*LATIHAN 1*
Menurut teks tentang semboyan Bhinneka Tunggal Ika, apa arti kosa kata bhinneka?
*LATIHAN 2*
Salinlah dengan tepat sebagian teks tentang semboyan Bhinneka Tunggal Ika, mulai pada kata-kata "Orang Indonesia yang" dan berhenti setelah kata-kata "dengan beraneka ragam.".
*LATIHAN 3*
Lanjutkan teks tentang semboyan Bhinneka Tunggal Ika dari kalimat terakhirnya.

Orang Indonesia yang menjalani pendidikan formal, baik SD (Sekolah Dasar), SLTP (Sekolah Lanjutan Tingkat Pertama), SLTA (Sekolah Lanjutan Tingkat Atas), maupun Perguruan Tinggi dipastikan pernah membaca dan mengetahui "Bhinneka Tunggal Ika". Frasa tersebut tertulis pada helai pita atau selendang yang digenggam Garuda Pancasila, merupakan semboyan NKRI (Negara Kesatuan Republik Indonesia). Frasa tersebut merupakan ungkapan Bahasa Jawa Kuno yang secara umum bermakna meskipun berbeda-beda tetapi pada hakikatnya bangsa Indonesia adalah satu kesatuan. Kosa kata bhinneka berarti beraneka ragam atau berbeda-beda. Maka, kiranya dapat ditangkap perbedaan "bhinneka tunggal ika" dengan "bhinneka", berbeda-beda tetapi satu jua dengan beraneka ragam.

*CUPLIKAN DATA*
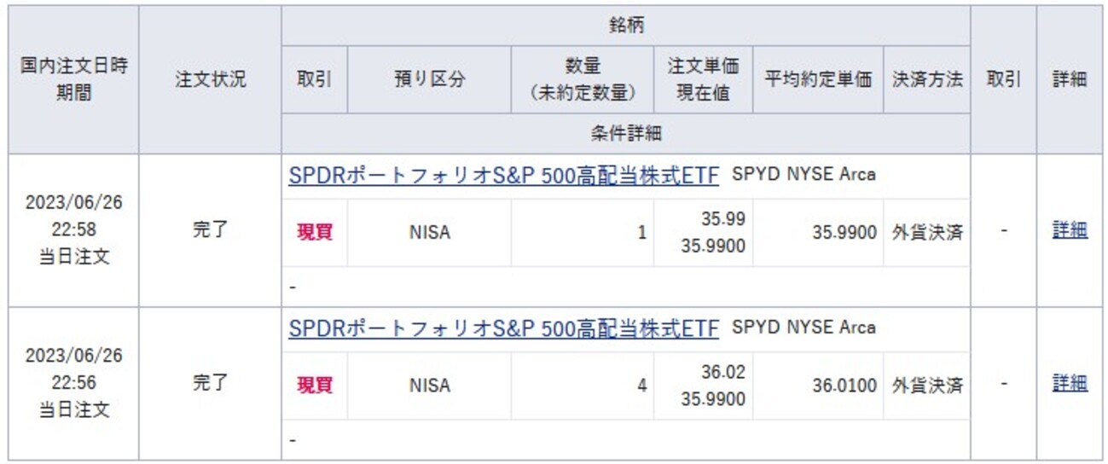The image size is (1108, 464).
Task: Select the 現買 label in the 22:56 order
Action: click(314, 386)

*JAWABAN 1*
Beraneka ragam atau berbeda-beda.

*JAWABAN 2*
Orang Indonesia yang menjalani pendidikan formal, baik SD (Sekolah Dasar), SLTP (Sekolah Lanjutan Tingkat Pertama), SLTA (Sekolah Lanjutan Tingkat Atas), maupun Perguruan Tinggi dipastikan pernah membaca dan mengetahui "Bhinneka Tunggal Ika". Frasa tersebut tertulis pada helai pita atau selendang yang digenggam Garuda Pancasila, merupakan semboyan NKRI (Negara Kesatuan Republik Indonesia). Frasa tersebut merupakan ungkapan Bahasa Jawa Kuno yang secara umum bermakna meskipun berbeda-beda tetapi pada hakikatnya bangsa Indonesia adalah satu kesatuan. Kosa kata bhinneka berarti beraneka ragam atau berbeda-beda. Maka, kiranya dapat ditangkap perbedaan "bhinneka tunggal ika" dengan "bhinneka", berbeda-beda tetapi satu jua dengan beraneka ragam.

*JAWABAN 3*
Selanjutnya, setelah menguraikan pemaknaan atas frasa dan kosa kata tersebut, idealnya, dapat diartikan bahwa para terdidik tidak menggunakan keduanya secara terbolak-balik. Artinya, bila seorang yang sudah pernah menjalani pendidikan di SLTA, apalagi Perguruan Tinggi, tidak akan menyatakan "bhinneka" padahal bermaksud menyatakan "bhinneka tunggal ika". Demikian juga sebaliknya. Jadi, seorang penyandang gelar S1 atau S2 berbicara di forum resmi, tidak akan mempertukarkankedua hal di atas. Jika menyatakan "bhinneka", maka yang dimaksudkannya ialah beraneka ragam atau berbeda-beda. Jika menyatakan "bhinneka tunggal ika", maka yang dimaksudkannya ialah beraneka ragam atau berbeda-beda tetapi satu jua.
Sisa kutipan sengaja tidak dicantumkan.